- Problem -
Pull every line that includes the word "computer" from the data.

- Excerpted data -
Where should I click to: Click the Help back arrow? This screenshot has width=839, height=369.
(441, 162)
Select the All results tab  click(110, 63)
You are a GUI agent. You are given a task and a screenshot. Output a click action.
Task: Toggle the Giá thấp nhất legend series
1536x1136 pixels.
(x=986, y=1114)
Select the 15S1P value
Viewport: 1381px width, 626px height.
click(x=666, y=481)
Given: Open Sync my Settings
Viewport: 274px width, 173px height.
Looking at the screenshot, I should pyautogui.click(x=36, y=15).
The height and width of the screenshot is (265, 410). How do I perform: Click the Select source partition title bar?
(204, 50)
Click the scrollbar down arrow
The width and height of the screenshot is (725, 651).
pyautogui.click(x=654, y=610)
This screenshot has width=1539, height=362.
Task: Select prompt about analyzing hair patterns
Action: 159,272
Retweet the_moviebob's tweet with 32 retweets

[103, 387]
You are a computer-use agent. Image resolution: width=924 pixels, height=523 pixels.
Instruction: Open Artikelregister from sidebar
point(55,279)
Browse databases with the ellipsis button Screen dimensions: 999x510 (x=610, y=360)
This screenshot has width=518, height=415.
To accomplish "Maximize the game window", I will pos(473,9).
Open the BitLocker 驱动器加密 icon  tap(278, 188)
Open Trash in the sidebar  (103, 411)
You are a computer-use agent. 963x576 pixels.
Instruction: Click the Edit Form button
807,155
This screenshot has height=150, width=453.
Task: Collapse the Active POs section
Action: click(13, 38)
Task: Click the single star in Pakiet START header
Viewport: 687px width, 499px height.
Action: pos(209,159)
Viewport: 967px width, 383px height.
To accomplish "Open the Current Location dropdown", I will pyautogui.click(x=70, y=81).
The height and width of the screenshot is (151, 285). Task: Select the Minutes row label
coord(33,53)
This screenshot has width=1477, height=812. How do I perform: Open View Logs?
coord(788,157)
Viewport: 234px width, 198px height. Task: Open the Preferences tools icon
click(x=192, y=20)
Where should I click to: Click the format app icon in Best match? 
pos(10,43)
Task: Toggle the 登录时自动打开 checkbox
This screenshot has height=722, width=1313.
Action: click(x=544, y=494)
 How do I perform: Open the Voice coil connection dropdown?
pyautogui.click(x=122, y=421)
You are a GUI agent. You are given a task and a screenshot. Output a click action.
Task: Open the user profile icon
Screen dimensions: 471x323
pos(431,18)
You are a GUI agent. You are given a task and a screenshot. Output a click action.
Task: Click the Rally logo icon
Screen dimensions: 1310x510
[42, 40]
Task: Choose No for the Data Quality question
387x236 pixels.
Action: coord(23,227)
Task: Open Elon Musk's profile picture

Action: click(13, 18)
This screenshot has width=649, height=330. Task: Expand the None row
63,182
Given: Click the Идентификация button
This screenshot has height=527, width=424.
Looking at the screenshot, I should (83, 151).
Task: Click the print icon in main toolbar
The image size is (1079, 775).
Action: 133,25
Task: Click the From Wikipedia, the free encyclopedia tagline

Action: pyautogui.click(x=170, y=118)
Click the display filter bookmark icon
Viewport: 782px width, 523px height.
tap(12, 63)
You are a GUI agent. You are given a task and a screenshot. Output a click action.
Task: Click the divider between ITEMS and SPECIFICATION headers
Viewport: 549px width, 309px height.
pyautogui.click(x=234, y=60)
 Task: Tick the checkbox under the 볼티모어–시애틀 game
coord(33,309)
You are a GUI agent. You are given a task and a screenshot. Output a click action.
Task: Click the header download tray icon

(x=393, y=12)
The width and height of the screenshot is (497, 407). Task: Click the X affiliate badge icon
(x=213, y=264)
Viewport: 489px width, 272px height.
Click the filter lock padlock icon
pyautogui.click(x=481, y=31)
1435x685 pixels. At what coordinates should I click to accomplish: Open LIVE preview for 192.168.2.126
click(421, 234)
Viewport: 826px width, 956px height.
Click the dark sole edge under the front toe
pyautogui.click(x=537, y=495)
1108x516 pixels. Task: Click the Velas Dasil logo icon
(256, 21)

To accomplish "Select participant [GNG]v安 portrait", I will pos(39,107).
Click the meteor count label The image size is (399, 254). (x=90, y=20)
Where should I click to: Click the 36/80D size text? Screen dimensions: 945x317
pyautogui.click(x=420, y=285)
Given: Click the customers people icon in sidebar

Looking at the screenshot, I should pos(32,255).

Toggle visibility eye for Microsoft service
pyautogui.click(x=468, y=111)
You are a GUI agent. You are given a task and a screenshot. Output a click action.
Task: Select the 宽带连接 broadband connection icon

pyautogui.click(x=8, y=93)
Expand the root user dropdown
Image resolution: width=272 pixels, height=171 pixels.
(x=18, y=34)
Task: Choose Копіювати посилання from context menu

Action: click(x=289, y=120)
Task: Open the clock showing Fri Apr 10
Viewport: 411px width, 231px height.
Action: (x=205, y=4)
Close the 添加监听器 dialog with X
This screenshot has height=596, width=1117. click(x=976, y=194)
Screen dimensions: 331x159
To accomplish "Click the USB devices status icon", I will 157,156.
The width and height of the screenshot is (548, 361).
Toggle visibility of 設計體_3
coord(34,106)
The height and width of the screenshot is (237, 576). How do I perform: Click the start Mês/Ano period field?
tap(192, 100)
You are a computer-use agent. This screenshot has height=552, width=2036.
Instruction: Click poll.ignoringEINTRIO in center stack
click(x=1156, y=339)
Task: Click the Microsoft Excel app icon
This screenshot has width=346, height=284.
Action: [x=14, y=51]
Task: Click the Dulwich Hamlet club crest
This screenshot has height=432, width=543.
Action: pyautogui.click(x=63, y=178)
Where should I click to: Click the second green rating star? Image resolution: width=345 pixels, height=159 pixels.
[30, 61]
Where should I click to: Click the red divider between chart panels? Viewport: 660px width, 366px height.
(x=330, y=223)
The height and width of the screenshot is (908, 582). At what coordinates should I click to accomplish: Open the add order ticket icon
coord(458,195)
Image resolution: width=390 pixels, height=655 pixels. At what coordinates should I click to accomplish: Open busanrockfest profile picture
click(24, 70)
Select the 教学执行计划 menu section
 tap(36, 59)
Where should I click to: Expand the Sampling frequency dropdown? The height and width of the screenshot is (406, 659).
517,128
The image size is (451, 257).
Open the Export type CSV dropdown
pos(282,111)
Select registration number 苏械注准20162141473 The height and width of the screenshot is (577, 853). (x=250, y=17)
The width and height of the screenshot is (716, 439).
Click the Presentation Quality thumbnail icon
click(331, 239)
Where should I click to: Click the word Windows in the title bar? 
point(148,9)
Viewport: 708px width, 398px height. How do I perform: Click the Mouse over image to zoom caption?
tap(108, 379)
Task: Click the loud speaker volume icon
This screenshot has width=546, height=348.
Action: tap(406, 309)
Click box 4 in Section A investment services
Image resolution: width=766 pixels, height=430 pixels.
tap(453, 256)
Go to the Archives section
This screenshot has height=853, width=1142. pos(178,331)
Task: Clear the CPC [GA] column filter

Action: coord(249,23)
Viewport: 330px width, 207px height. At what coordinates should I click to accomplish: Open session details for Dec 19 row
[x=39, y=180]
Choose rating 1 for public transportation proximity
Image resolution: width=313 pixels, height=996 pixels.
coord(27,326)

- Result of this task -
You are a computer-use agent. Image resolution: width=924 pixels, height=523 pixels.
You are a computer-use agent. 963x576 pixels.
You are a computer-use agent. This screenshot has height=552, width=2036.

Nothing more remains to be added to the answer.